Goethe hat mit seinen anerkennenden Worten allerdings auch dafür gesorgt, dass Johann Friedrich Städel "auf ewige Zeiten" vermutlich nicht mehr damit rechnen kann, Lob aus noch berufenerem Munde zu bekommen. Dennoch - ich freue mich über die große Ehre, dem Städel-Museum zum 200. Jubiläum gratulieren zu dürfen einem Haus, das nicht nur eine Sammlung mit klingenden Namen aus allen Epochen und Ländern sein eigen nennt und mit ambitionierten Ausstellungen begeistert, sondern das darüber hinaus auch so überzeugend für all das steht, was Museen in einer pluralistischen Gesellschaft zu identitätsstiftenden gemeinsamen Bezugspunkten macht: zu "geistigen Ankerpunkten", wie der ehemalige Präsident der Stiftung Preußischer Kulturbesitz, Prof. Lehmann, das einmal formuliert hat zu Orten, die für das Miteinander in unserer Gesellschaft eine so wesentliche Rolle spielen können.

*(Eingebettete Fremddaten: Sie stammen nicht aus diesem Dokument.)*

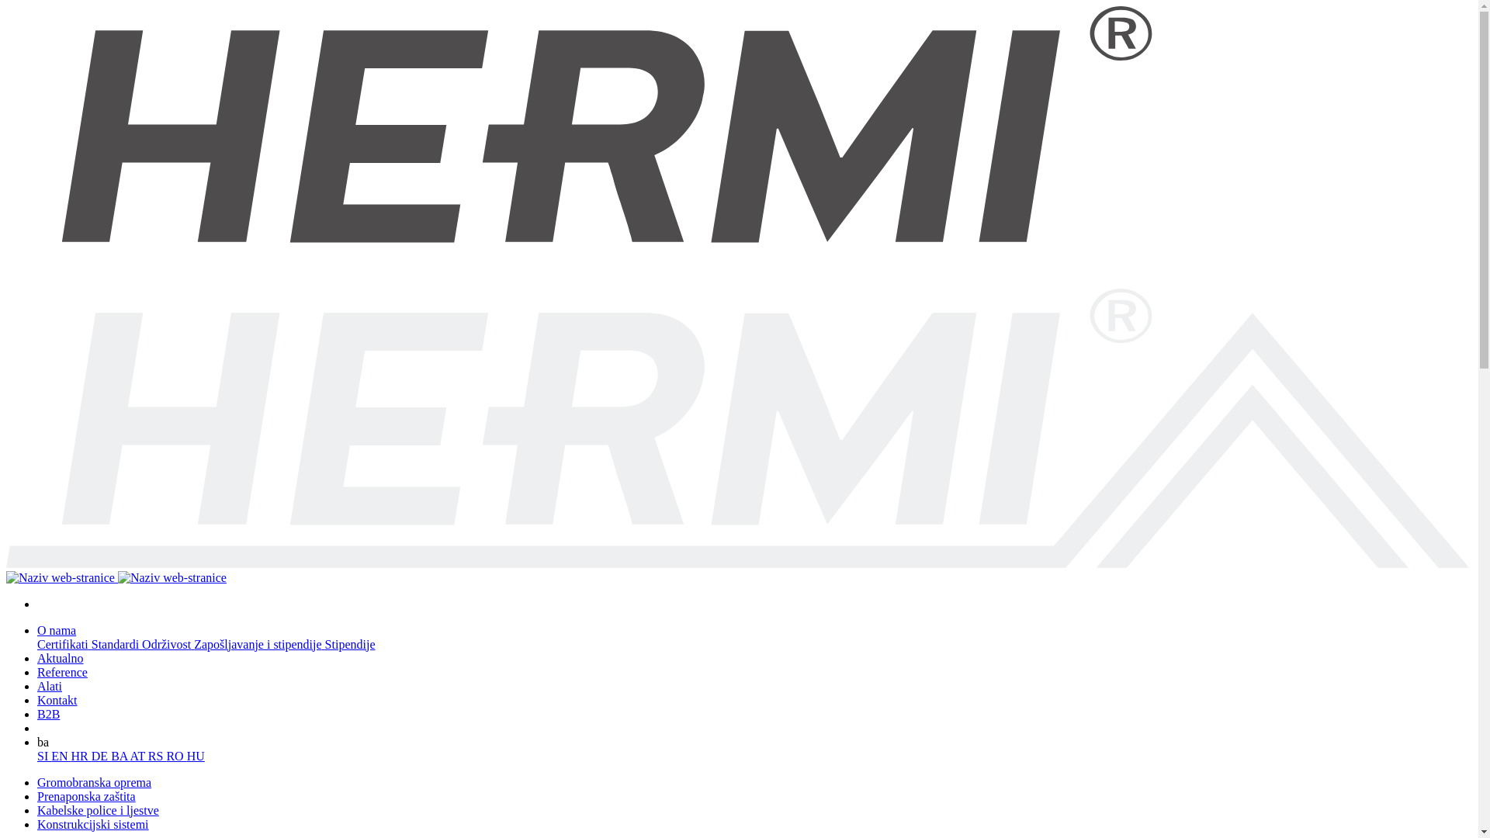  What do you see at coordinates (49, 685) in the screenshot?
I see `'Alati'` at bounding box center [49, 685].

Das Miteinander zieht sich ja von Anfang an wie ein roter Faden durch die Geschichte des Städel. Es gibt wohl kaum ein anderes Museum von Weltrang in Deutschland, das über so viele Jahrzehnte vom Bürgersinn kunstbegeisterter Zeitgenossen getragen und davon so sehr durchdrungen ist wie dieses Schmuckstück am Main, auf das nicht nur Frankfurt, sondern ganz Deutschland stolz sein kann.
Es ist die Tradition des bürgerschaftlichen Engagements und des Mäzenatentums in Frankfurt, die bis heute einlöst, was Johann Friedrich Städel bei der Niederschrift seines endgültigen Testaments am 15. März 1815 am Herzen lag, als er sein gesamtes Vermögen und seine umfangreiche Kunstsammlung einer eigens gegründeten Stiftung "Städelsches Kunstinstitut" vermachte - dass diese seine Stiftung die Frankfurter Bürgerschaft "zieren und ihr nützlich werden" möge.
Nicht nur in dieser Hinsicht erwies sich Johann Friedrich Städel im Nachhinein als Visionär. Visionär war auch sein Wunsch, allen Bürgerinnen und Bürgern Zugang zu seiner Kunstsammlung und damit zu kultureller Bildung zu gewähren. Lange waren es ja überhaupt nur Könige und Hochadel, Päpste und hohe geistliche Würdenträger, die Kunstwerke sammelten. Erst seit dem 16. Jahrhundert entstanden zunehmend auch Sammlungen reicher Bürger und Gelehrter.
Diese Sammlungen waren privat und nur einem relativ kleinen Kreis privilegierter Personen zugänglich. Das änderte sich im Laufe des 18. Jahrhunderts. Die Schatzkammern und Sammlungsräume in den Schlössern und Adelssitzen öffneten ihre Türen zunächst zwar nur für Personen von Stand, dann aber auch für das Bürgertum. Doch erst um und nach 1800, nicht zuletzt unter dem gewaltigen Modernisierungsschub der Französischen Revolution, setzte sich allmählich die Auffassung durch, dass die Sammlungen der Öffentlichkeit nicht nur zugänglich sein, sondern ihr auch im juristischen Sinne "gehören" sollten.
Hier hat Johann Friedrich Städel mit seiner Bürgerstiftung Pionierarbeit geleistet. Was für eine Demonstration bürgerlichen Selbstbewusstseins in einer Zeit, in der der Wiener Kongress sich anschickte, die alten Machtverhältnisse zu zementieren und den Geist der Aufklärung zurück zu drängen!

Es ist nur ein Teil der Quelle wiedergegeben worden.